## begin

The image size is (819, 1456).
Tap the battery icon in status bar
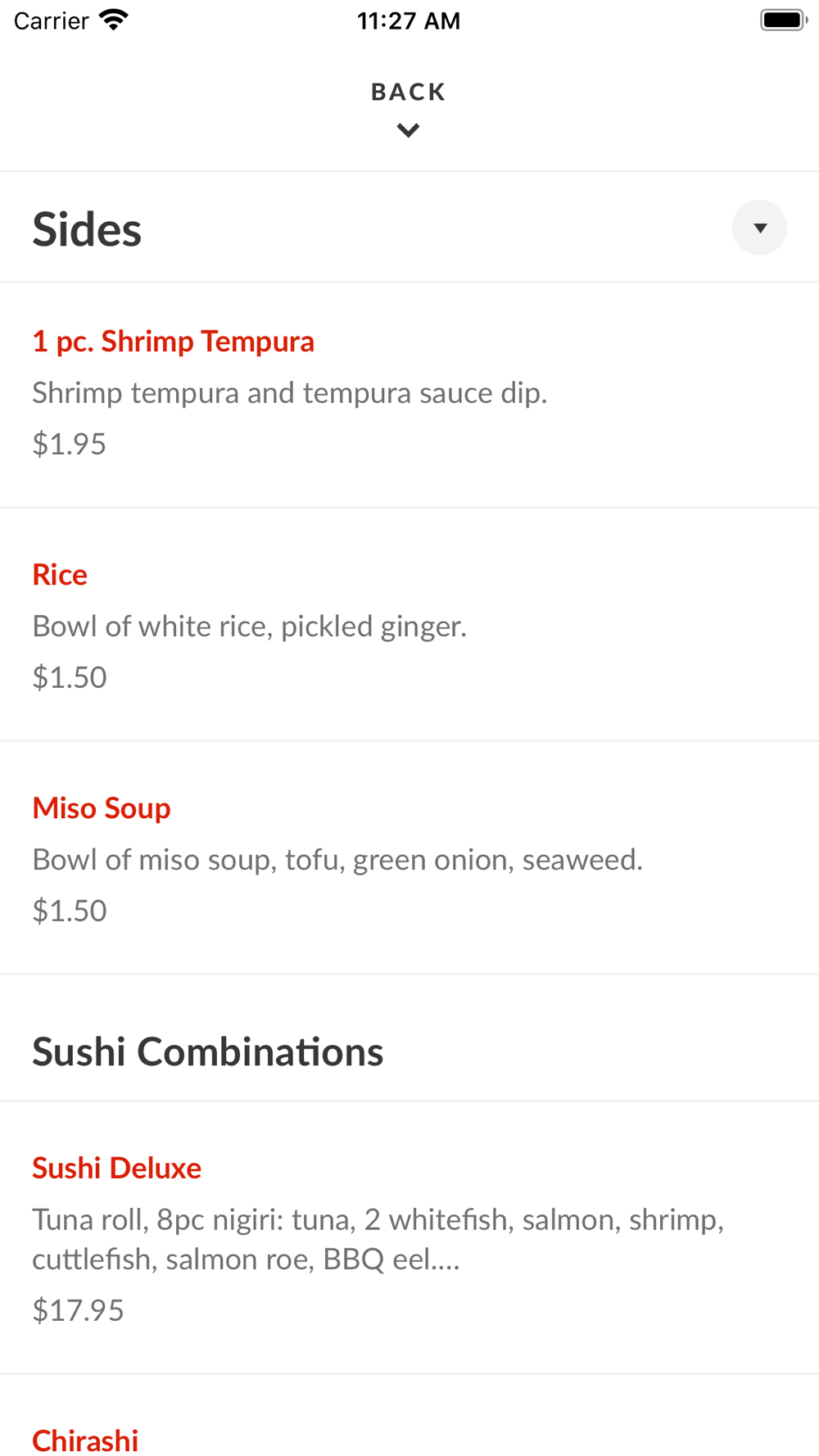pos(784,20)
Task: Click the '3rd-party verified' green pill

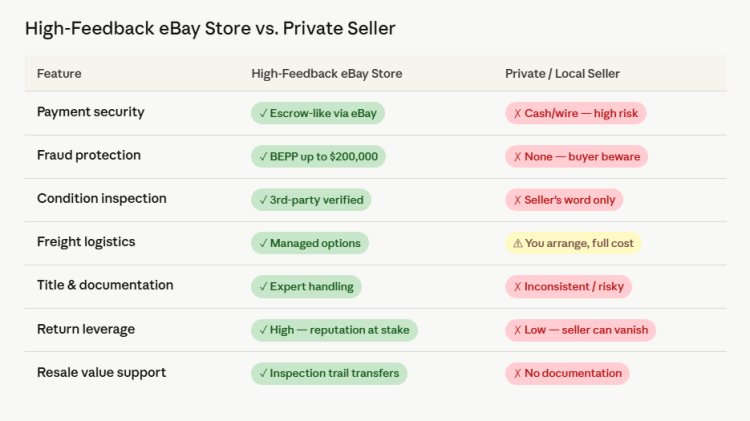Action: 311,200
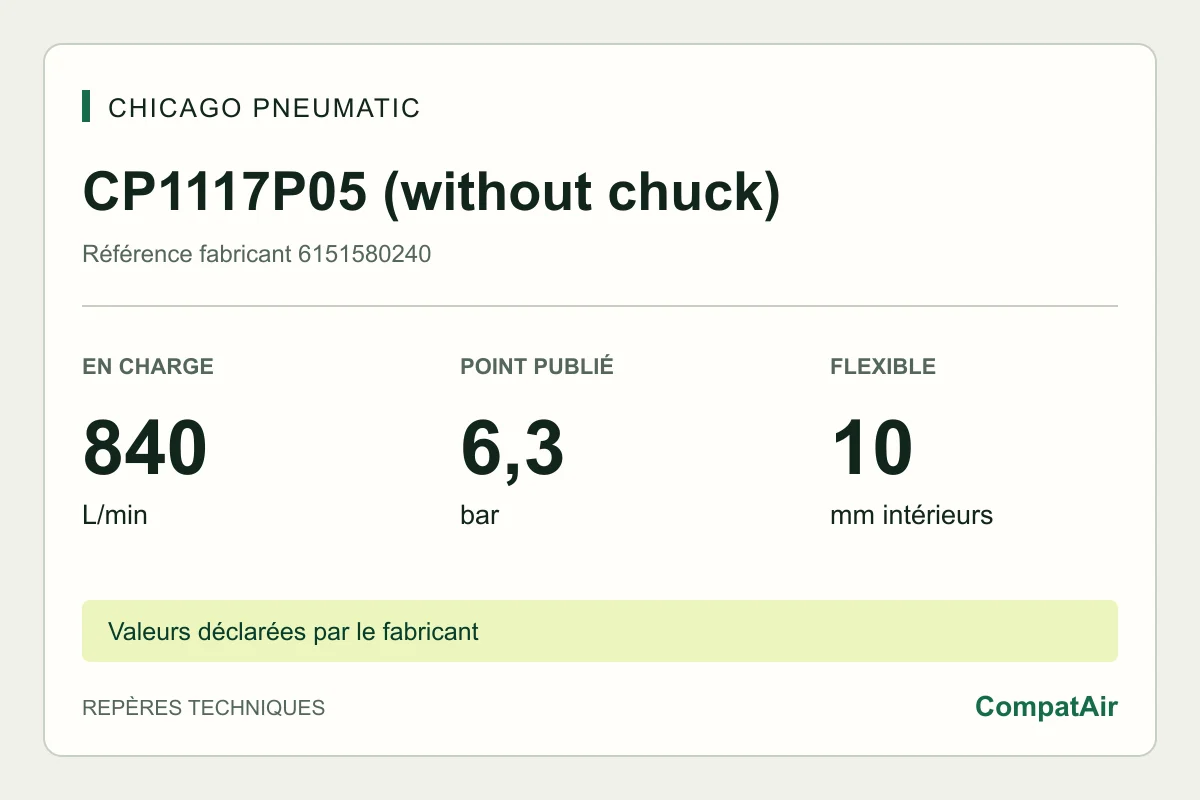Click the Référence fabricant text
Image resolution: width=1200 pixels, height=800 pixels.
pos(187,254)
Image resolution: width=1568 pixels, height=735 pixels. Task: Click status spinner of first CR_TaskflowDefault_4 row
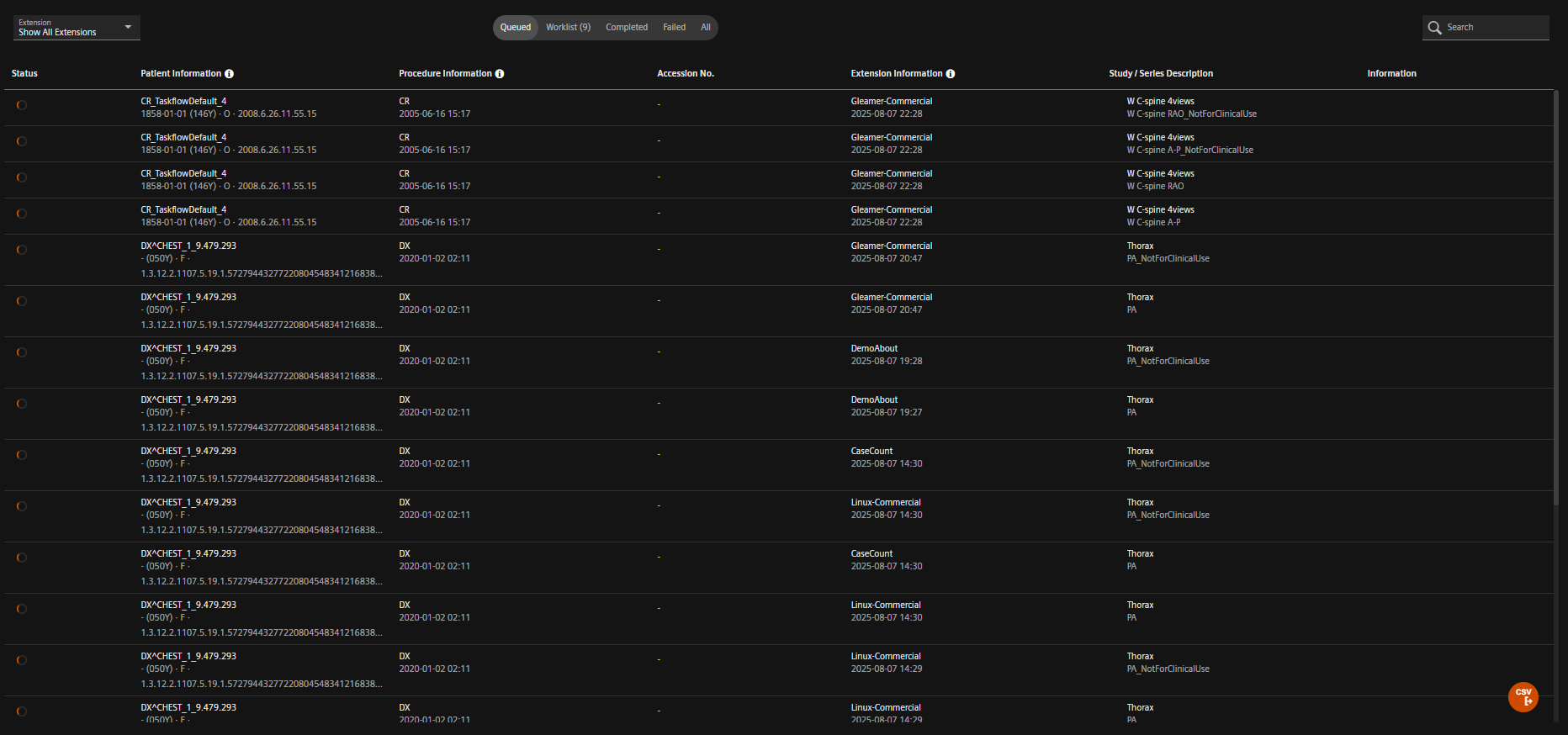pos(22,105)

## end
## begin

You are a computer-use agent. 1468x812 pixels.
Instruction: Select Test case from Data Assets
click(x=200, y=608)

## end

_Required task_:
Copy the material word for word, starting at the line that contains "The image size is (819, 1456)." and ending after the line that contains "pos(22,105)". Omit the pictures from your copy.

_Response to this task_:
The image size is (819, 1456).
Tap the battery icon in status bar
pos(784,20)
Task: Click the '3rd-party verified' green pill

Action: 311,200
Click the Référence fabricant text
Image resolution: width=1200 pixels, height=800 pixels.
pos(187,254)
Image resolution: width=1568 pixels, height=735 pixels. Task: Click status spinner of first CR_TaskflowDefault_4 row
pos(22,105)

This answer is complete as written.